TEXT:
Skip to main content

LangDive is a library for measuring the level of linguistic diversity in multilingual NLP datasets

Project description

LangDive

LangDive is a PyPi-hosted library for measuring the level of linguistic diversity in multilingual NLP datasets.

The measures implemented here have been proposed and described in the following NAACL 2024 paper: A Measure for Transparent Comparison of Linguistic Diversity in Multilingual NLP Data Sets

Installation

  pip install langdive 

OS specific instructions

This library has PyICU as one of its dependencies, and its installation procedure is OS-specific.

Windows

You can find wheels for Windows for the PyICU here. Download the wheel for your Python version and install it within your environment. Run the pip install afterwards.

MacOS

The easiest way to set PyICU on a Mac is to first install Homebrew. Then, run the following commands:

# install libicu (keg-only)
brew install pkg-config icu4c

# let setup.py discover keg-only icu4c via pkg-config
export PATH="/usr/local/opt/icu4c/bin:/usr/local/opt/icu4c/sbin:$PATH"
export PKG_CONFIG_PATH="$PKG_CONFIG_PATH:/usr/local/opt/icu4c/lib/pkgconfig"

Finally, the PyICU package will be automatically installed by pip during the installation of langdive.

Ubuntu

PyICU installation instructions can be found here

In addition, make sure to have PyQt6 installed to ensure proper functioning of plots.

Included Datasets

The library includes several datasets that have already been processed with a sample_size of 10000.

They are listed here in the following format: library_id - name of the dataset : number of languages

Usage Example

from langdive import process_corpus
from langdive import LangDive

process_corpus("C:/Users/Name/corpus_folder_name" )

lang = LangDive()
lang.jaccard_morphology("./RESULTS_corpus_folder_name/corpus_folder_name.10000.stats.tsv", "teddi", plot=True, scaled=True)

In this example, the provided corpus files are first processed to calculate the measurements and statistics necessary for other library functions.

Afterwards, the library class is instantiated with the default arguments.

Finally, the Jaccard similarity index is calculated by comparing the distributions of the mean word length between the newly processed corpus and the selected built-in reference corpus (TeDDi). This calculation is performed using scaled values, and both distributions are also shown side-by-side on a plot.

API

process_corpus

process_corpus(input_folder_path, is_ISO6393 = False, output_folder_path = "default", sample_size_array = [10000])

SHORT TASK 1:
Revise the three entries below so that each "screenshot" becomes "screen capture", keeping every other word the same, and leave the pictures out.

MATERIAL:

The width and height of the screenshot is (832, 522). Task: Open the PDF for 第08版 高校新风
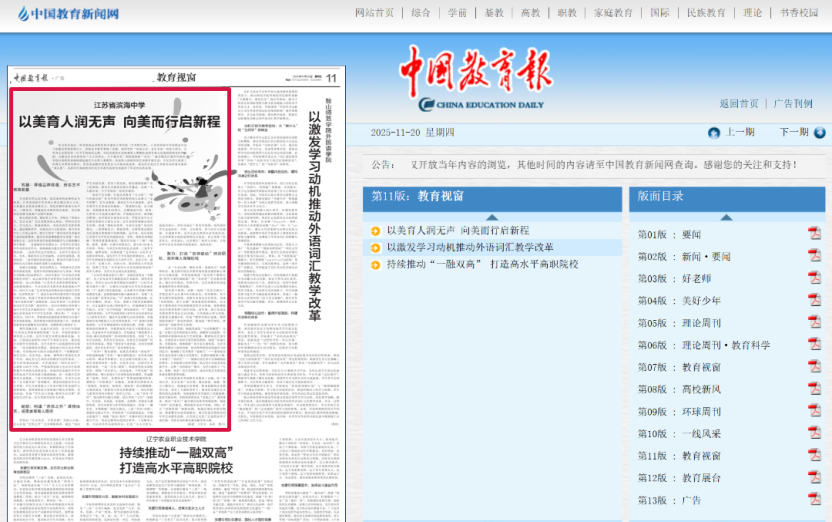(x=814, y=389)
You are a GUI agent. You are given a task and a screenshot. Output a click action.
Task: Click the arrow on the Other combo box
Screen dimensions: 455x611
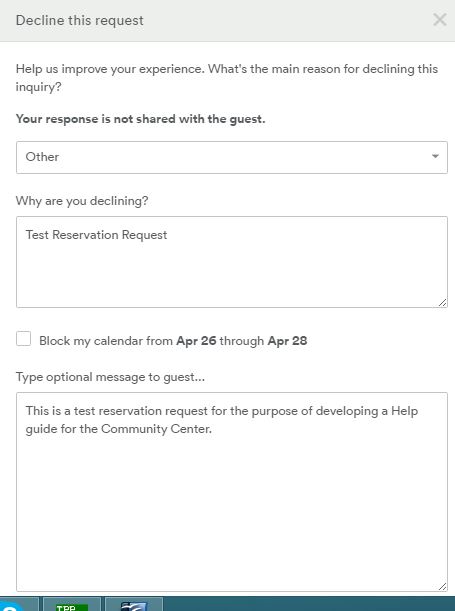coord(435,156)
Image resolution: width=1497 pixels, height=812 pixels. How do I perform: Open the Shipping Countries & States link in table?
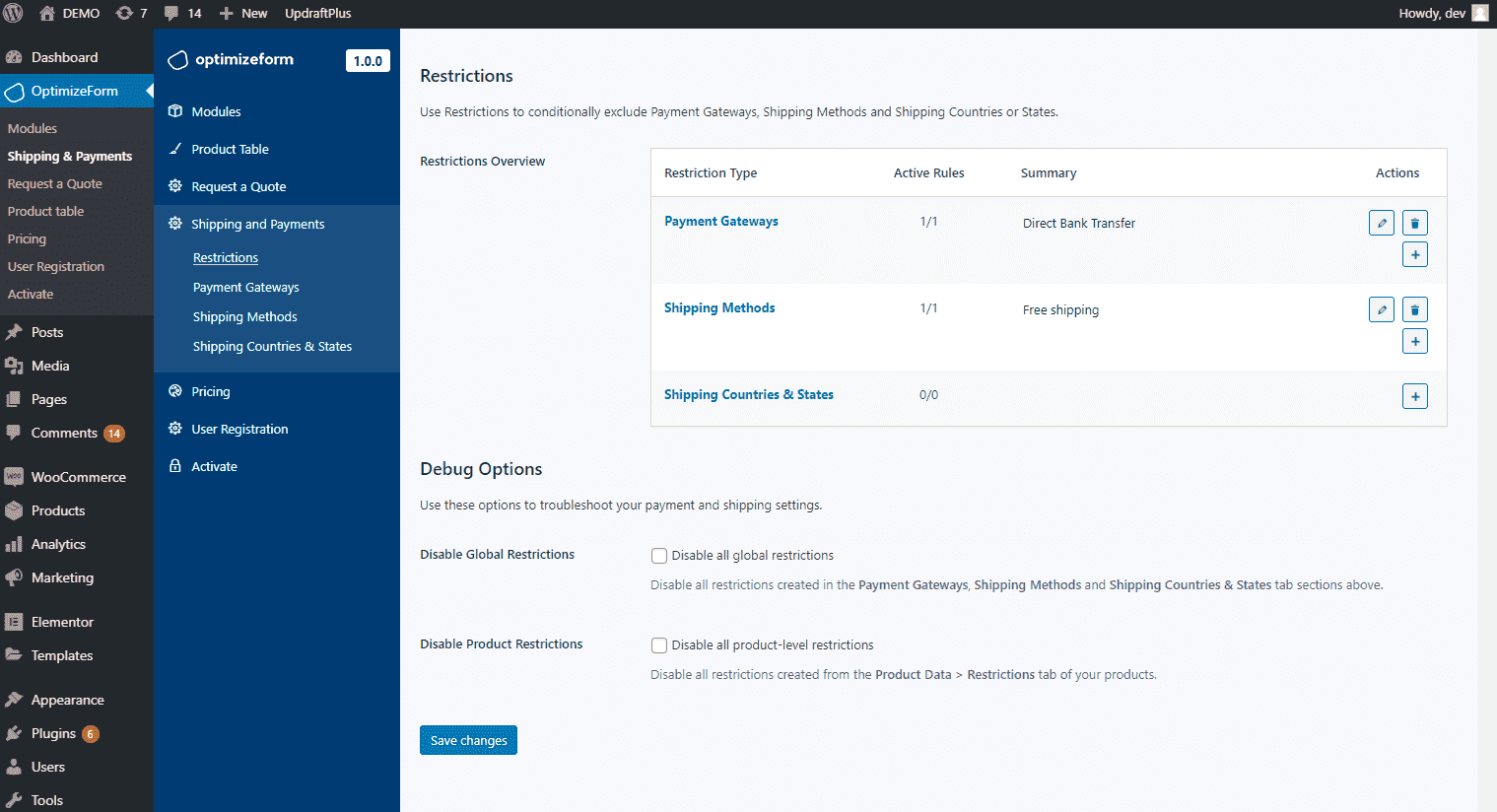coord(748,394)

SHORT TASK 2:
Continue the LangDive project description from its last line.

EXERCISE RESULT 1:
The width and height of the screen capture is (832, 522). Task: Open the PDF for 第08版 高校新风
(x=814, y=389)
You are a GUI agent. You are given a task and a screen capture. Output a click action.
Task: Click the arrow on the Other combo box
Screen dimensions: 455x611
coord(435,156)
Image resolution: width=1497 pixels, height=812 pixels. How do I perform: Open the Shipping Countries & States link in table?
coord(748,394)

EXERCISE RESULT 2:
Creates a results folder containing various measurements and statistics calculated based on the provided input corpus. The input corpus folder should contain textual files encoded in UTF-8. If the user wishes to utilize all functions of this library, it is necessary to ensure all corpus file names (without the file extension) are equal to their respective ISO-6393 language codes, and that the is_ISO6393 argument is set to True. If these conditions are not met, only the measures based on mean word length can be used, while those relying on syntactic features will report an error.

The created folder "RESULTS_corpus_folder_name" will be placed in the chosen output directory with one or more subfolders "freqs_sample_size" and one or more "corpus_folder_name.sample_size.stats.tsv" files. These files contain various measures for each corpus file, one line per file. Their number depends on the number of different sampling size settings, as defined by the sample_size_array function arguments. The "freqs_sample_size" subfolders contain word frequency count files for each file in the corpus folder, calculated for every sampling size setting.

input_folder_path - absolute or relative path to the input corpus folder

is_ISO6393 - boolean indicating whether the names of the input corpus files (without the file extension) correspond to the ISO-6393 language code standard

output_folder_path - absolute or relative path to the output folder. The default setting will place the outputs in the current working directory.

sample_size_array - the size of the text sample to be taken from each language file, measured in tokens. Each sample represents a contiguous section of text, with a randomly chosen starting point, containing the selected number of tokens. For example, for sample_size_array = [10000, 20000], there will be 2 result sets: one using samples of 10000 tokens per corpus file, and another using samples of 20000 tokens per corpus file.

process_file

process_file(input_file_path, is_ISO6393, output_file_path, sample_size=10000)

Does the same thing as process_corpus but for a single file.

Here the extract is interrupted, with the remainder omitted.